▶ TEXT EXCERPT:
Admittedly, we do have a real problem on our college campuses, and it’s really a reflection of the sexualized society that we live in. I’ll give one example that I witnessed in real life.
Once, a group of college men at my school were accused of assaulting a woman who was a student. But later, it was allegedly revealed that the woman was intoxicated, and that she had already established a sexual relationship with one or more of the students she accused of assaulting her. Furthermore, it was allegedly revealed that she willingly went with them in a similar manner of behavior they used before engaging in sexual activity. Even worse, she was allegedly so intoxicated that one of the persons she allegedly accused wasn’t even at the scene when the sexual activity allegedly occurred. But it was too late, the images of all the students along with their names had already been posted on public news networks. Though one suspect was cleared through a DNA test, since I last heard the case is still ongoing for all of them. And their lives, I am sure, will never be the same again.

▶ TASK INSTRUCTIONS:
Rewrite the paragraph in the text excerpt above that begins "Once, a group of college men" as a short bulleted list that keeps its main facts.

▶ ENTRIES PROVIDED:
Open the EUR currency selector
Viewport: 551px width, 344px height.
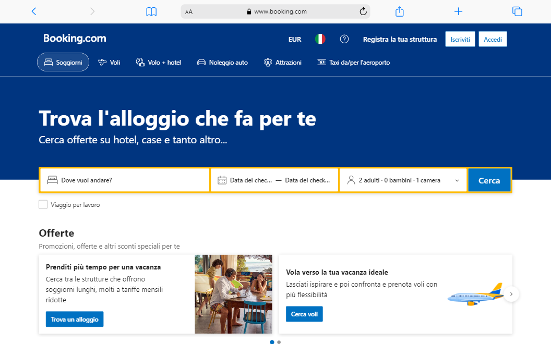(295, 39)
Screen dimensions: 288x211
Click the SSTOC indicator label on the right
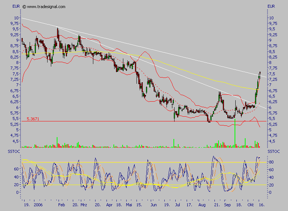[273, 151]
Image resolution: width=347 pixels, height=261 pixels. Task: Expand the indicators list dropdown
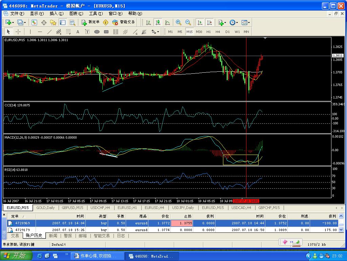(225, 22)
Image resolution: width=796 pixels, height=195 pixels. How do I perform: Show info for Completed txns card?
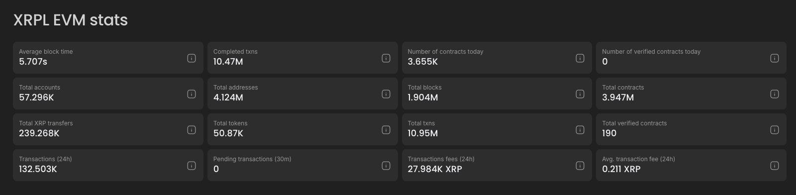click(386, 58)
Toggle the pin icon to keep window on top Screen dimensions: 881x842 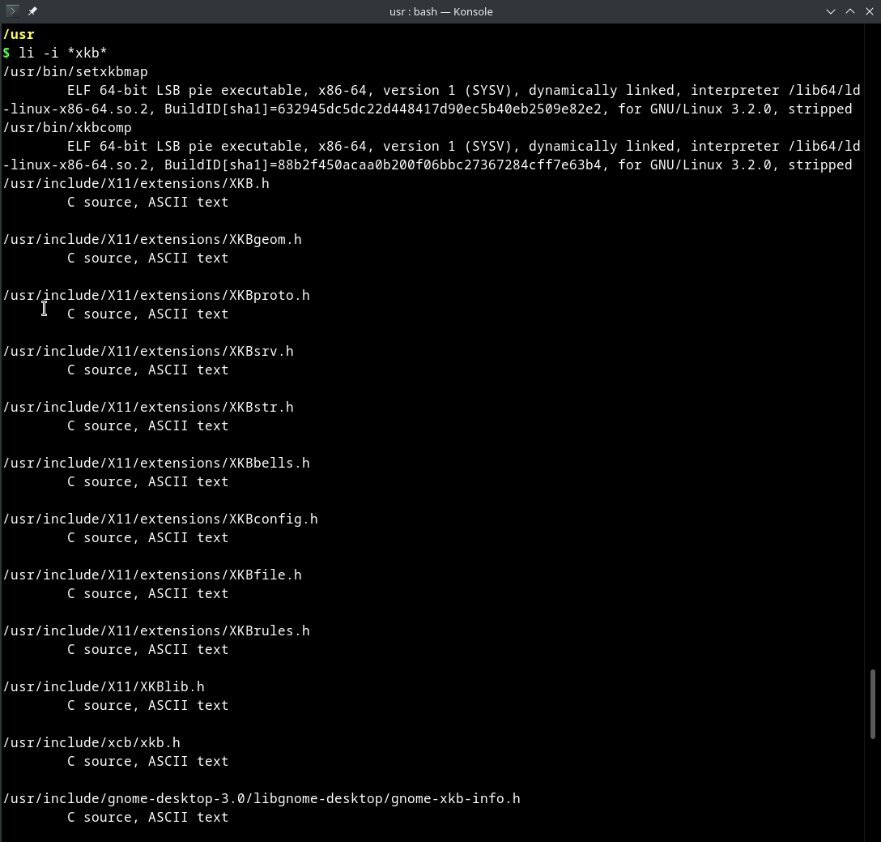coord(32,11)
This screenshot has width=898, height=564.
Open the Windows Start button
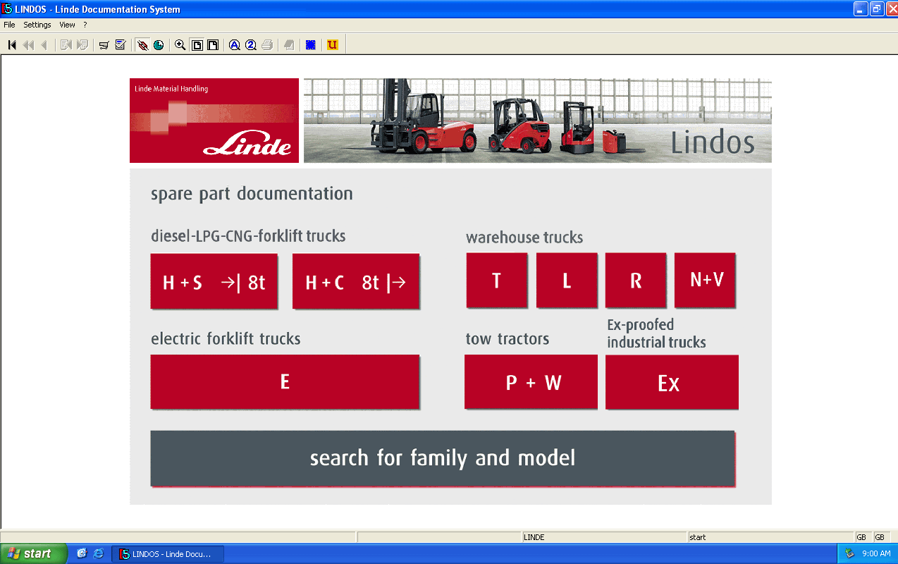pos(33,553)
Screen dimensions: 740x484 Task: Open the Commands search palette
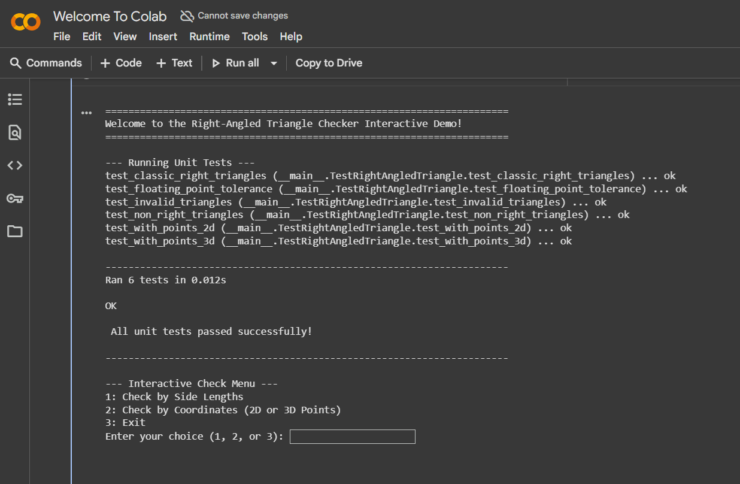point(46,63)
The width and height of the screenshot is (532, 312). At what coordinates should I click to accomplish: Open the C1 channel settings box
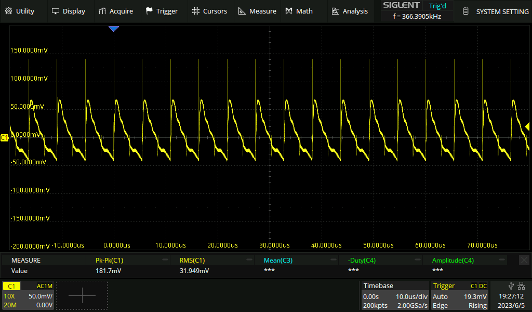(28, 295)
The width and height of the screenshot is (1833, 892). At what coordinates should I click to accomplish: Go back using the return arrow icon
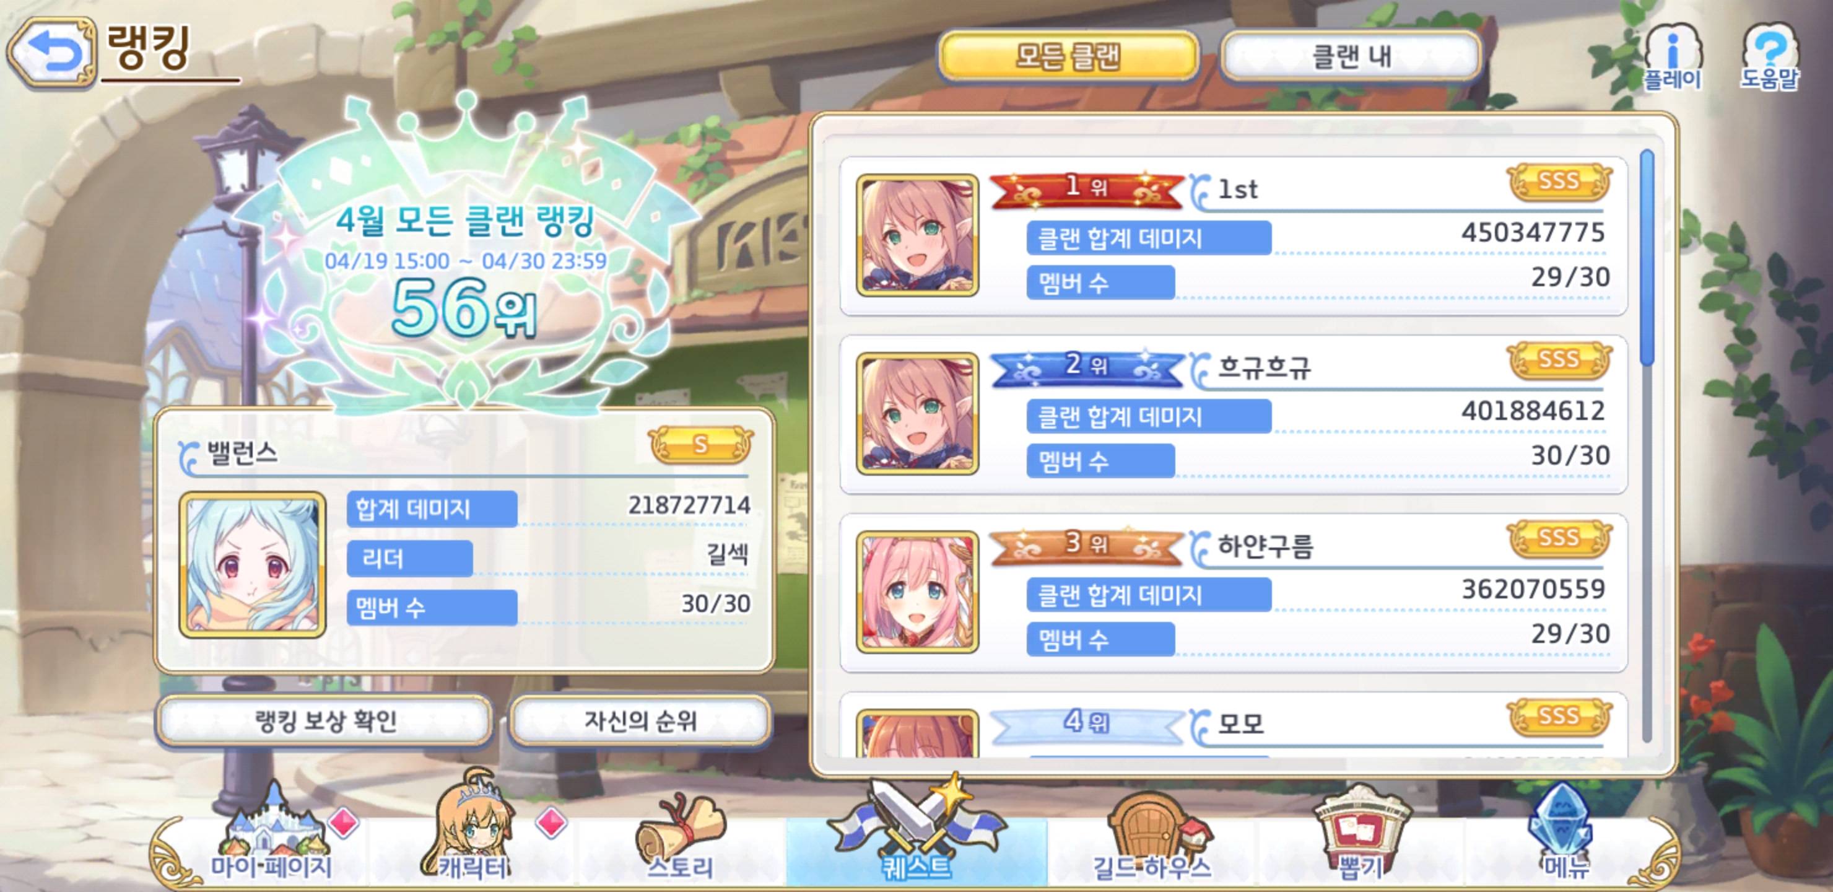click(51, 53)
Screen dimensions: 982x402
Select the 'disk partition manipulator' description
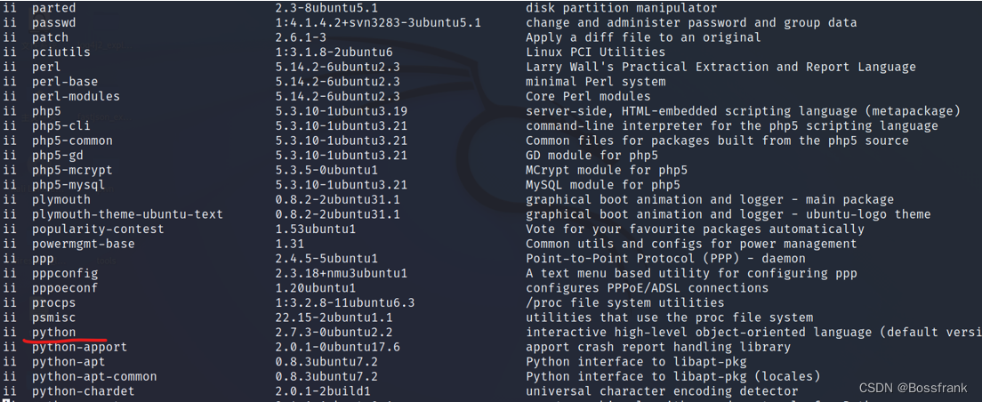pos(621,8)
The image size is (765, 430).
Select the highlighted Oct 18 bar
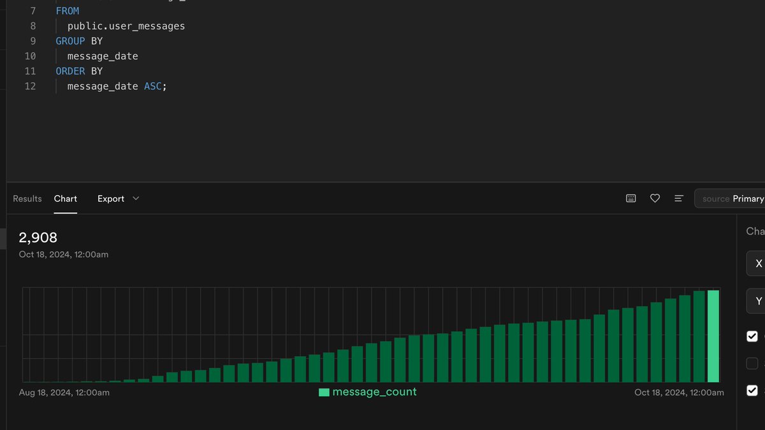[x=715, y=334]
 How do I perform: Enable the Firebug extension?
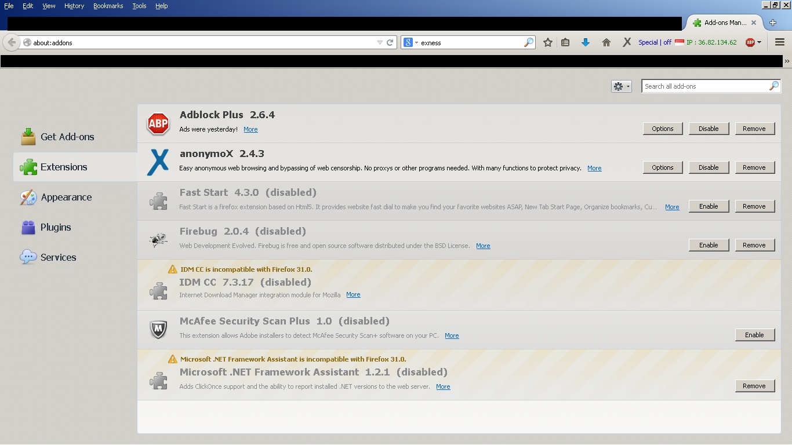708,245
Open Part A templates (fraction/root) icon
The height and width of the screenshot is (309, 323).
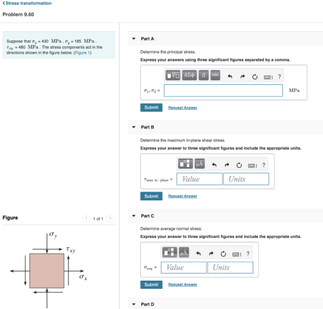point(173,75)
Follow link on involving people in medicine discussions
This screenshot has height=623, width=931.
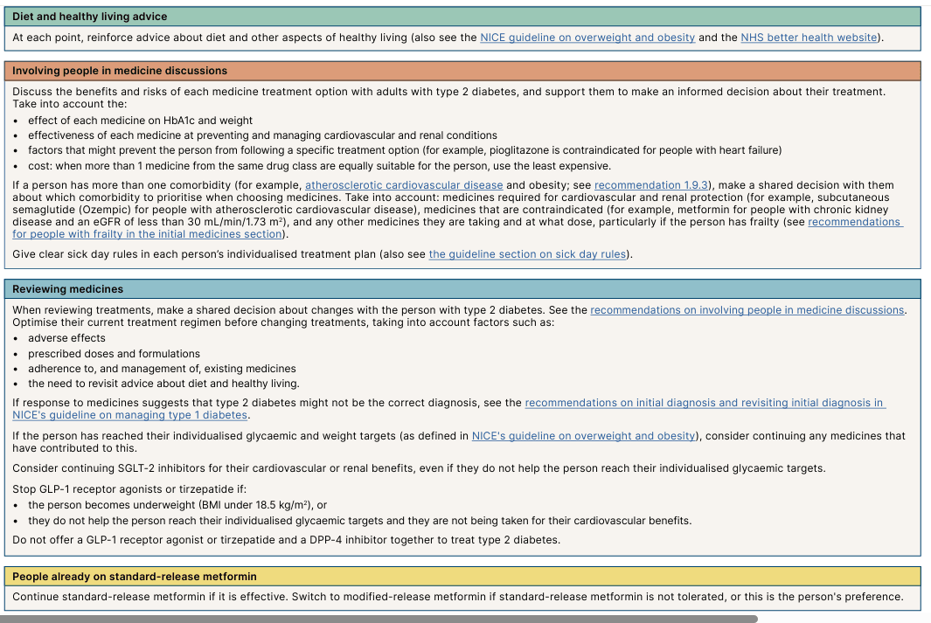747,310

▶ WRITTEN RESPONSE:
- A group of college men at the writer's school were accused of assaulting a woman who was a student.
- It was later allegedly revealed that she had been intoxicated and already had a sexual relationship with one or more of the men she accused.
- She allegedly went with them willingly, in the same manner they had used before engaging in sexual activity.
- She was allegedly so intoxicated that one person she accused was not even at the scene when the sexual activity allegedly occurred.
- By then, the students' images and names had already been posted on public news networks.
- One suspect was cleared through a DNA test, but when the writer last heard, the case was still ongoing for all of them.
- The writer is sure their lives will never be the same again.